Data shown>
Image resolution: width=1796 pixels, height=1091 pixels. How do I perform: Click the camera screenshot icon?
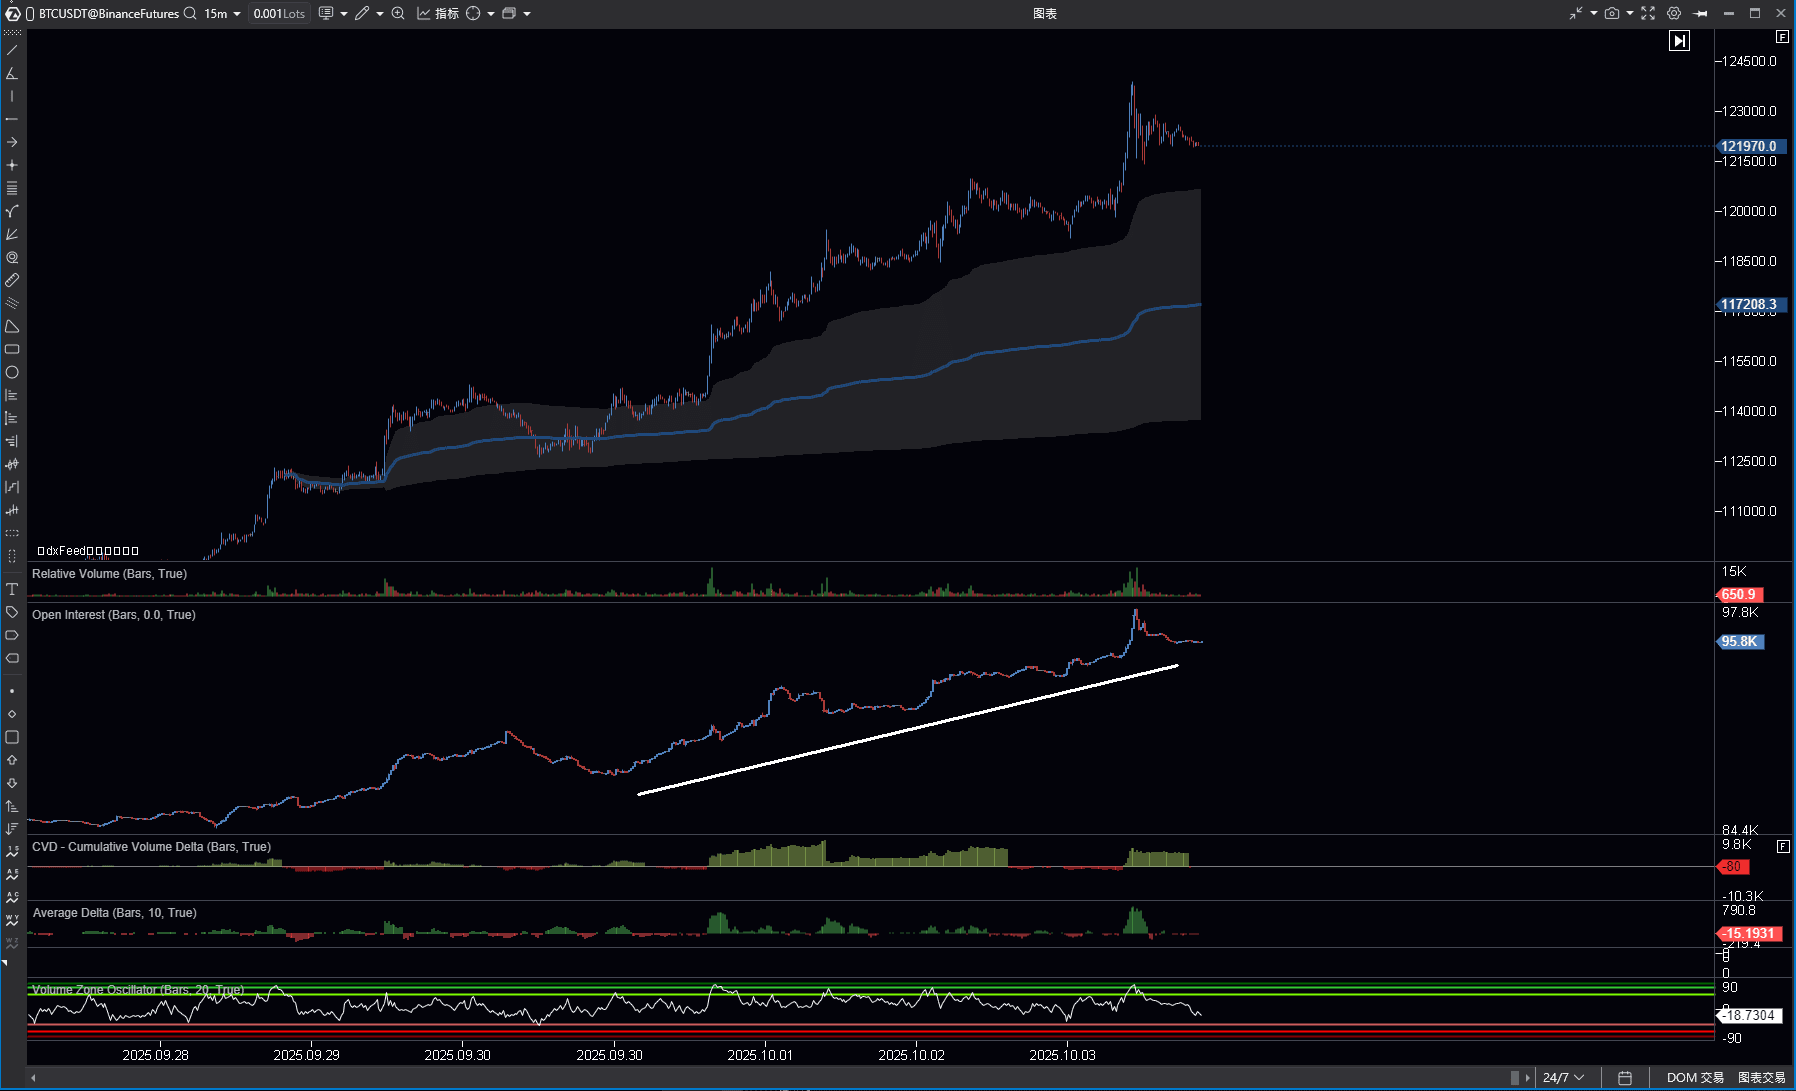[1611, 13]
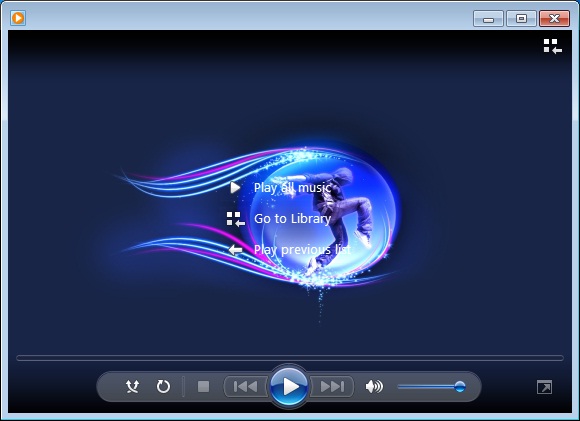Switch to full screen view icon
This screenshot has height=421, width=580.
pos(544,387)
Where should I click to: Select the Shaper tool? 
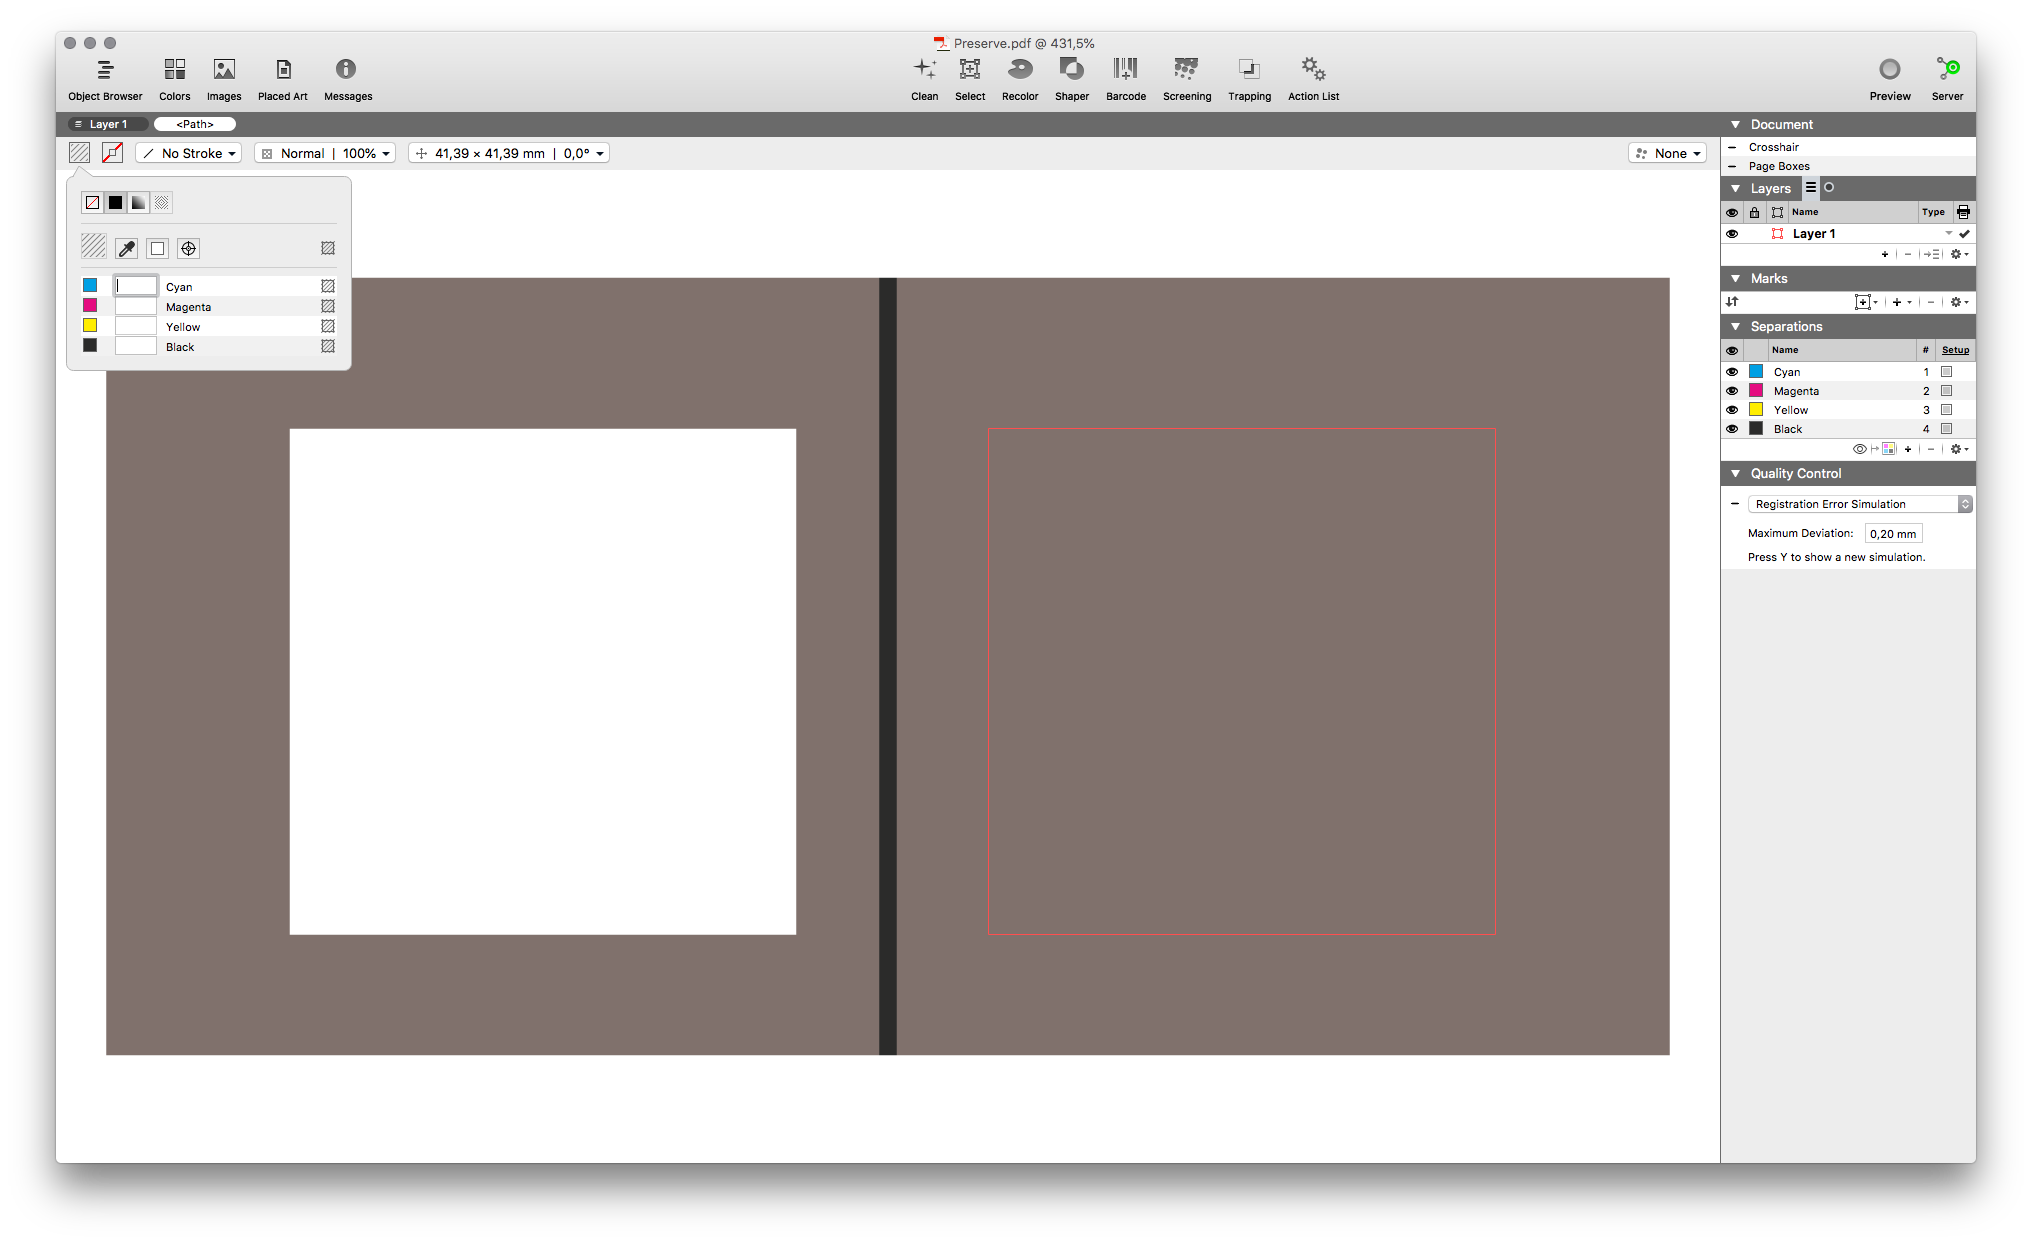[x=1071, y=78]
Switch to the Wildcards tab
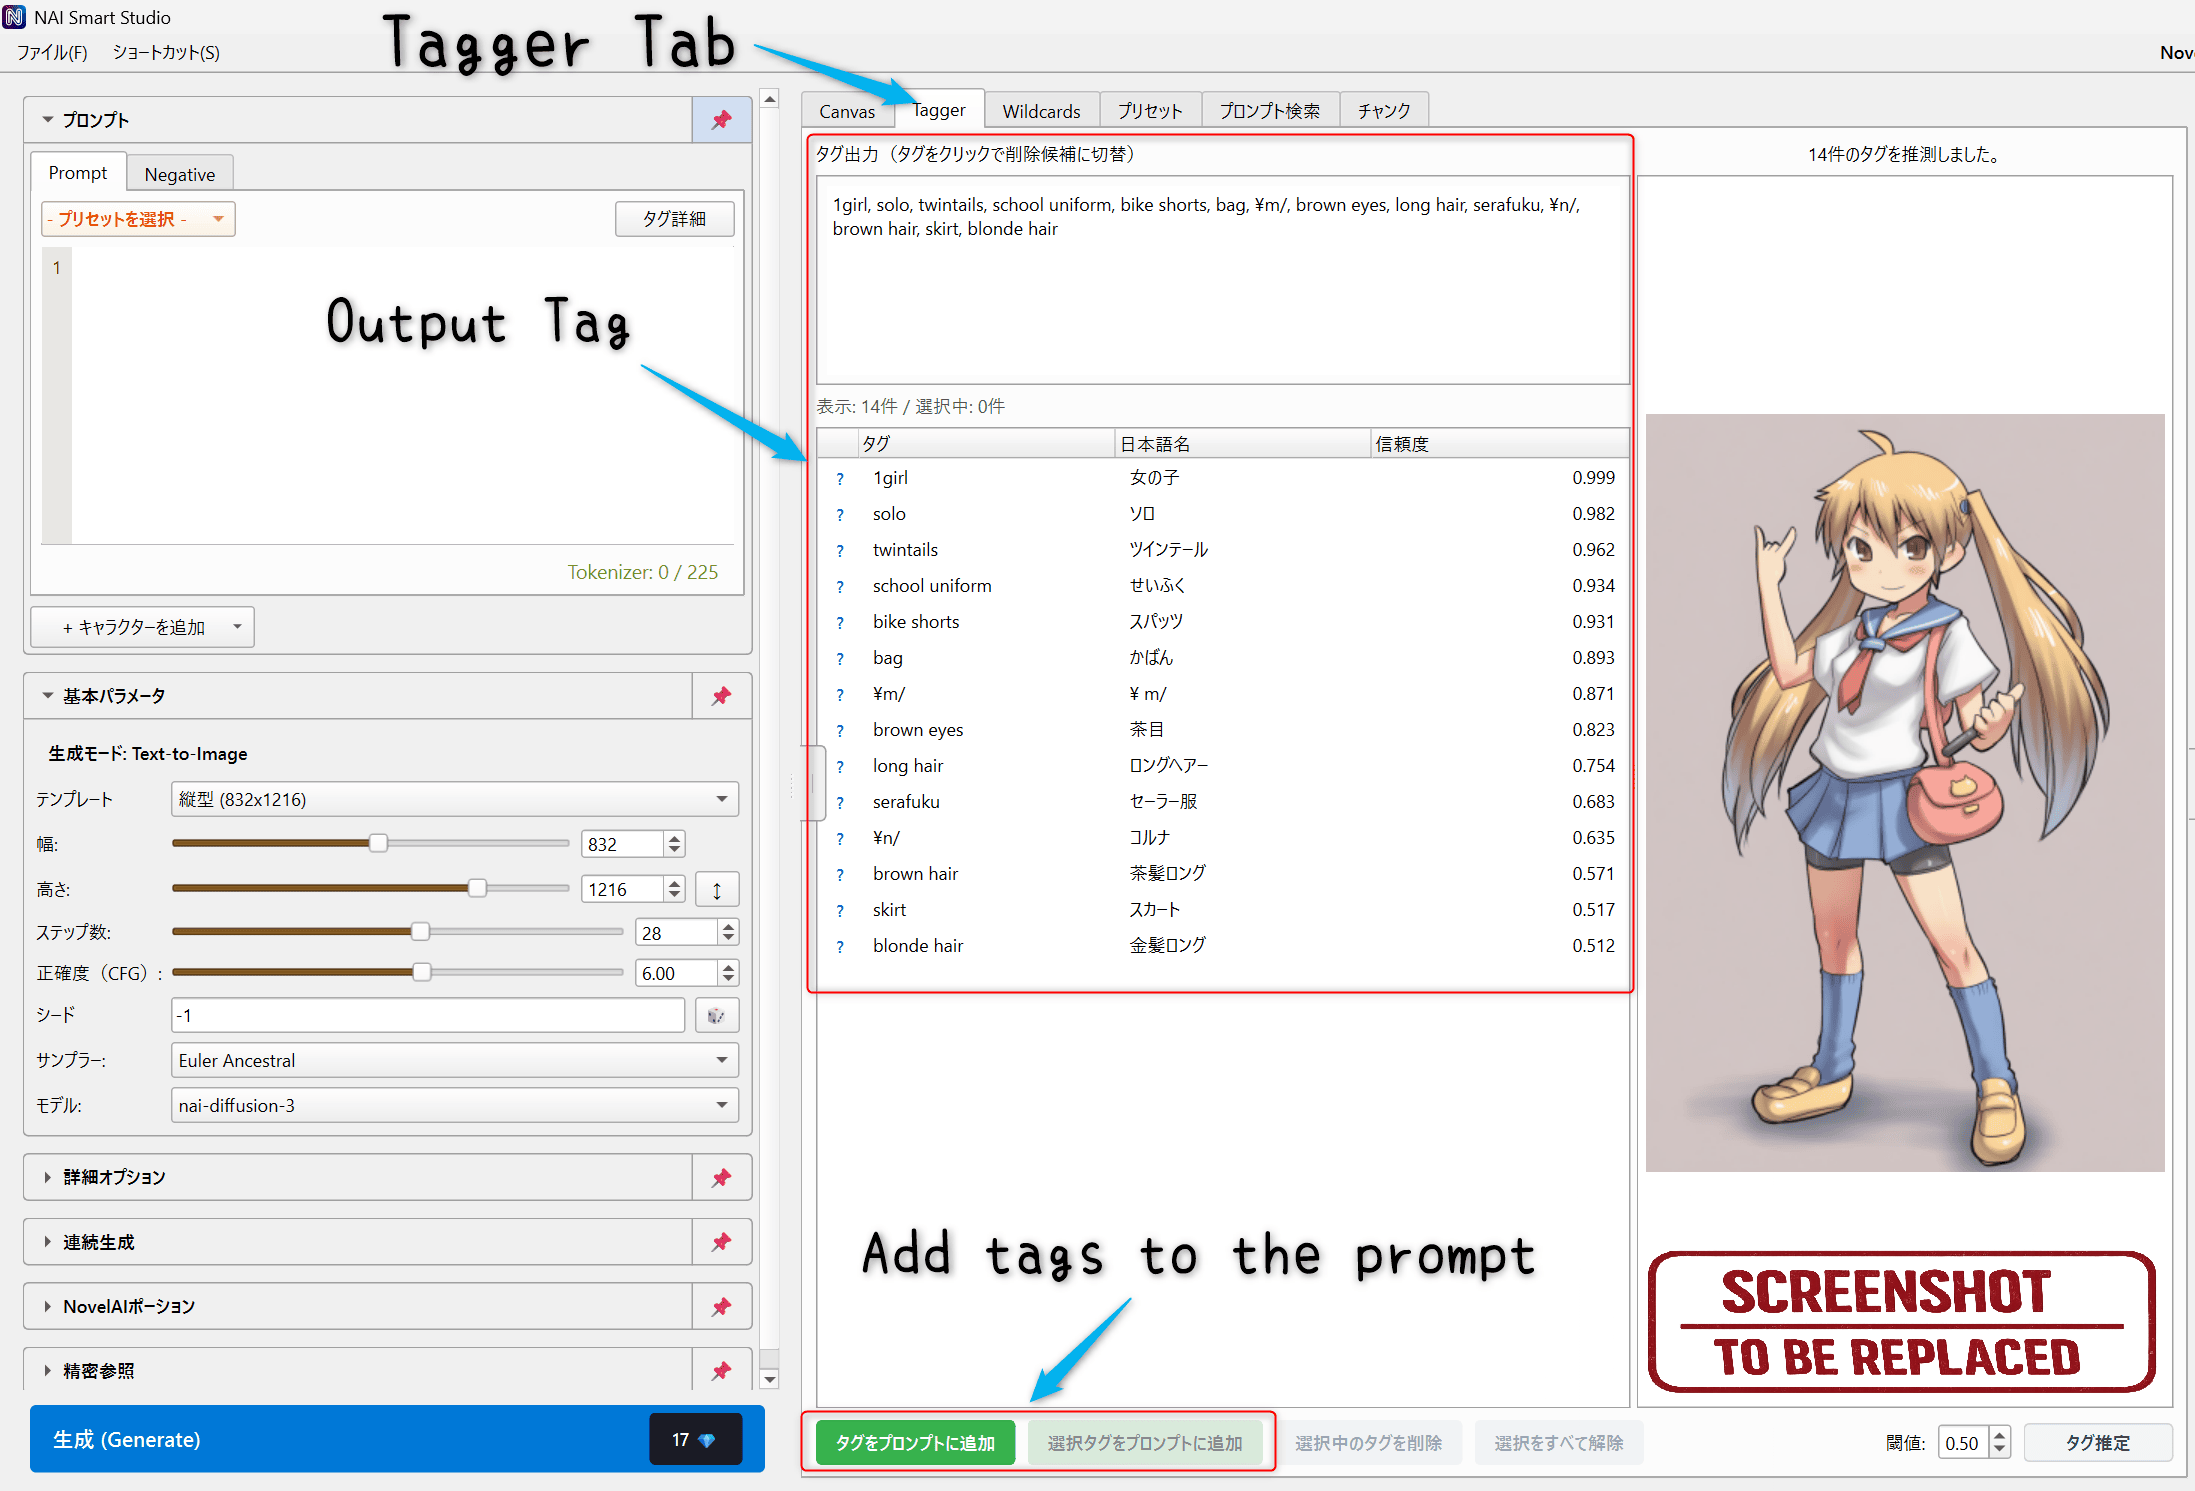 (1041, 110)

Problem statement> Rewrite all of the rows above as a numbered list, without any blank lines, and leave the pictures out of your answer.

Solution below>
1. Image resolution: width=1796 pixels, height=1091 pixels. How do I perform: Click the camera screenshot icon?
2. [1611, 13]
3. Switch to full screen view icon
4. This screenshot has height=421, width=580.
5. pos(544,387)
6. Where should I click to: Select the Shaper tool? 
7. [x=1071, y=78]
8. Switch to the Wildcards tab
9.  (1041, 110)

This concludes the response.